TASK GOAL ::
From the listing below, retype exactly the line holding "This screenshot has width=892, height=301.", the line holding "Image resolution: width=490", and the lines between them; skip everything else.

(SUPPLIED RECORDS Opens)

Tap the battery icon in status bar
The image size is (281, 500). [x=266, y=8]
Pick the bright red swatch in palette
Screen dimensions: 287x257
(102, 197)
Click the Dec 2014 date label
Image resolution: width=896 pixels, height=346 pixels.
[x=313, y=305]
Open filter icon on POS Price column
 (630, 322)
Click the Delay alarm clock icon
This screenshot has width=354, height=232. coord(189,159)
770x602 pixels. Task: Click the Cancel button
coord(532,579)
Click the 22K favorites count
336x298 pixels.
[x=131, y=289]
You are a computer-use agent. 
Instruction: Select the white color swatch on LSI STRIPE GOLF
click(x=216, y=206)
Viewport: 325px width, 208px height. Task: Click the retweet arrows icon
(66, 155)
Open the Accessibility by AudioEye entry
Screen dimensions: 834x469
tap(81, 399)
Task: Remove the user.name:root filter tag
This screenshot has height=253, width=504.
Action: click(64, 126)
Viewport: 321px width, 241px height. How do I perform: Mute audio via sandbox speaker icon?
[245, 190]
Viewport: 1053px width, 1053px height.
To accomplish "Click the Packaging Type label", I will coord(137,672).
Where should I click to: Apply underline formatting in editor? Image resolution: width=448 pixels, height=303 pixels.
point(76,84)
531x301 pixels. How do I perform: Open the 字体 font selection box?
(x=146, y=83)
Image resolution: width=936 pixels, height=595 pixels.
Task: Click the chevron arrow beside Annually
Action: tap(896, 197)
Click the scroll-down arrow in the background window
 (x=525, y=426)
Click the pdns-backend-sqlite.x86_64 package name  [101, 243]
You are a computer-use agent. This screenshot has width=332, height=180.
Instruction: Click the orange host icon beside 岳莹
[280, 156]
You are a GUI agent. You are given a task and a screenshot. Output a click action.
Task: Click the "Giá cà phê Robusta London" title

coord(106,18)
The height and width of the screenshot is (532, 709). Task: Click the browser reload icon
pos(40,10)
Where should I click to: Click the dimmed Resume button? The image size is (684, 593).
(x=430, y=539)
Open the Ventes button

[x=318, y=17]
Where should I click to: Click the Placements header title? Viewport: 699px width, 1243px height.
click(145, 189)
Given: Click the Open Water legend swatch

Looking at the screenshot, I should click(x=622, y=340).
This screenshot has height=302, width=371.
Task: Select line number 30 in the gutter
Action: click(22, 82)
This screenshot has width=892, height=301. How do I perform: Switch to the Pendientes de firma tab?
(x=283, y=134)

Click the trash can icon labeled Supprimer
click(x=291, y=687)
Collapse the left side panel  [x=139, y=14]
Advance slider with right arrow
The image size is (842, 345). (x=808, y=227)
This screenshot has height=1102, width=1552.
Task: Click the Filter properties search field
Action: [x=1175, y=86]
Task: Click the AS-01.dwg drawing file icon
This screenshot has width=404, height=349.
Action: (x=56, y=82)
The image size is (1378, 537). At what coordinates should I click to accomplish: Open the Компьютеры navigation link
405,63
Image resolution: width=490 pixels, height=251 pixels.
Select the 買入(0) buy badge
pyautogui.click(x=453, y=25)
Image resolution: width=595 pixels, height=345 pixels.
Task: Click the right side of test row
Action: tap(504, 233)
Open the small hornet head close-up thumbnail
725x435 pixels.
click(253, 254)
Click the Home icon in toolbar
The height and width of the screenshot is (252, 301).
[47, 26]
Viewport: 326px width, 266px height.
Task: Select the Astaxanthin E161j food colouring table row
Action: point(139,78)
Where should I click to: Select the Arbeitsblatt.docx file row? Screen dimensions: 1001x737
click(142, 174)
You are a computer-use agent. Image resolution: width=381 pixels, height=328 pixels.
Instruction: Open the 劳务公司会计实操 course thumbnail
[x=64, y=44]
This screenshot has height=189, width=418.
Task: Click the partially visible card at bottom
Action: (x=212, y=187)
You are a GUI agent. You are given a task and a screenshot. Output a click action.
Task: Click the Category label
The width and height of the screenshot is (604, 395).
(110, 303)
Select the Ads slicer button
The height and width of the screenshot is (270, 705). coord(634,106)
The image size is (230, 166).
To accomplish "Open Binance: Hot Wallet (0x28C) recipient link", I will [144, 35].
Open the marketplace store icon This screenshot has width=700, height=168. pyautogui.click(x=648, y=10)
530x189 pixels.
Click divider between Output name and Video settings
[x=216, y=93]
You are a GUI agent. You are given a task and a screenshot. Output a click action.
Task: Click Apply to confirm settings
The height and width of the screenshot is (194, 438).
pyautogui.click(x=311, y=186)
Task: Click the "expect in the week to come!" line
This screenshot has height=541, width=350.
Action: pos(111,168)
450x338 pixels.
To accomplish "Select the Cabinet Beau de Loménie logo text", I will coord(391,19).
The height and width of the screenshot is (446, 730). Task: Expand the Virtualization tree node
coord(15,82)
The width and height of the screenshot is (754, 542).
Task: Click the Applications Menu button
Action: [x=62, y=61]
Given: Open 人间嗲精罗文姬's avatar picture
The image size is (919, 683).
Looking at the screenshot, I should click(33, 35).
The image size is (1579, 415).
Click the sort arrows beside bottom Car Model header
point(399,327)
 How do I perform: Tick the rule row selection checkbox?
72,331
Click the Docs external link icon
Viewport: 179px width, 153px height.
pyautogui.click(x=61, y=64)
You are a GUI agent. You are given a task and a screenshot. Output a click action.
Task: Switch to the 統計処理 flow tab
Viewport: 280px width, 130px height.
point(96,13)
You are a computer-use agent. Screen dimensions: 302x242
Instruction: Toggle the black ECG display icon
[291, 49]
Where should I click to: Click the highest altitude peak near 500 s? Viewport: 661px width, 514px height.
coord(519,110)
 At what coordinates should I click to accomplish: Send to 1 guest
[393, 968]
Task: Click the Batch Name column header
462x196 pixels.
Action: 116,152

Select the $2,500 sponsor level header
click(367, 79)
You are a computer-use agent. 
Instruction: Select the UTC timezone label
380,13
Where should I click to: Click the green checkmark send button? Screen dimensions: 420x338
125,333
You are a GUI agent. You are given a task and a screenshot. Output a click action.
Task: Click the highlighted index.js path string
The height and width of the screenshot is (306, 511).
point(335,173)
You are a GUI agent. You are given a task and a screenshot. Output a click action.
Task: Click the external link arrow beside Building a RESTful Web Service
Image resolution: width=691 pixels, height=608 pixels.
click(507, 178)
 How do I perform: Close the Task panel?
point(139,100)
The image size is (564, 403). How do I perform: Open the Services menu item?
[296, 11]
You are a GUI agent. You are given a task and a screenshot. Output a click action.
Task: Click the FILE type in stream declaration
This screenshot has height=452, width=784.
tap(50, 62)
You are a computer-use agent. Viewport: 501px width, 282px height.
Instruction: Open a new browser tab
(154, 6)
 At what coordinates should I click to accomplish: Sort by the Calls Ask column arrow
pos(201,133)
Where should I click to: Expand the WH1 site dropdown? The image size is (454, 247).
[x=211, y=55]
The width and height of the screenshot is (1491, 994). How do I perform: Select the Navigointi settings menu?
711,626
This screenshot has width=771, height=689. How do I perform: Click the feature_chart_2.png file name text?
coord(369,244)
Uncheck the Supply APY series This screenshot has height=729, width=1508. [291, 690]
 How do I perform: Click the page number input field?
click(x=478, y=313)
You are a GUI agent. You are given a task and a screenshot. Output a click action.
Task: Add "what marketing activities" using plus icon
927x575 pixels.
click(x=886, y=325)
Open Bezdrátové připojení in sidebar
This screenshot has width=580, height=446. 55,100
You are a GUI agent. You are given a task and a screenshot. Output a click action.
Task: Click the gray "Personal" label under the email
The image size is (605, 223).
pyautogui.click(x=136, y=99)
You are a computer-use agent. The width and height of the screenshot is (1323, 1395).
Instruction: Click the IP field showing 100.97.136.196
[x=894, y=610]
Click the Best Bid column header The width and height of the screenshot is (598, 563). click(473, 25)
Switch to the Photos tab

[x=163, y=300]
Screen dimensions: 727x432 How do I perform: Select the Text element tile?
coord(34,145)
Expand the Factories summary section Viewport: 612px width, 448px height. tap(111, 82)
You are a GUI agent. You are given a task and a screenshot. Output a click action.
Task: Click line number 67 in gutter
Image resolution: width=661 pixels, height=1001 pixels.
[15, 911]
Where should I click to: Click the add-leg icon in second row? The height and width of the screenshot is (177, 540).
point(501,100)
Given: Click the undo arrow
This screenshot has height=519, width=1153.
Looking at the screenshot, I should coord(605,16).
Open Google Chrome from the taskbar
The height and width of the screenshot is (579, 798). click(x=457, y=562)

(SUPPLIED RECORDS Closes)

OUTPUT FOR THIS TASK ::
This screenshot has width=892, height=301. How do I perform: Switch to the Pendientes de firma tab?
(x=283, y=134)

Click the trash can icon labeled Supprimer
click(x=291, y=687)
Collapse the left side panel  [x=139, y=14]
Advance slider with right arrow
The image size is (842, 345). (x=808, y=227)
This screenshot has height=1102, width=1552.
Task: Click the Filter properties search field
Action: [x=1175, y=86]
Task: Click the AS-01.dwg drawing file icon
This screenshot has width=404, height=349.
Action: (x=56, y=82)
The image size is (1378, 537). At what coordinates should I click to accomplish: Open the Компьютеры navigation link
405,63
Image resolution: width=490 pixels, height=251 pixels.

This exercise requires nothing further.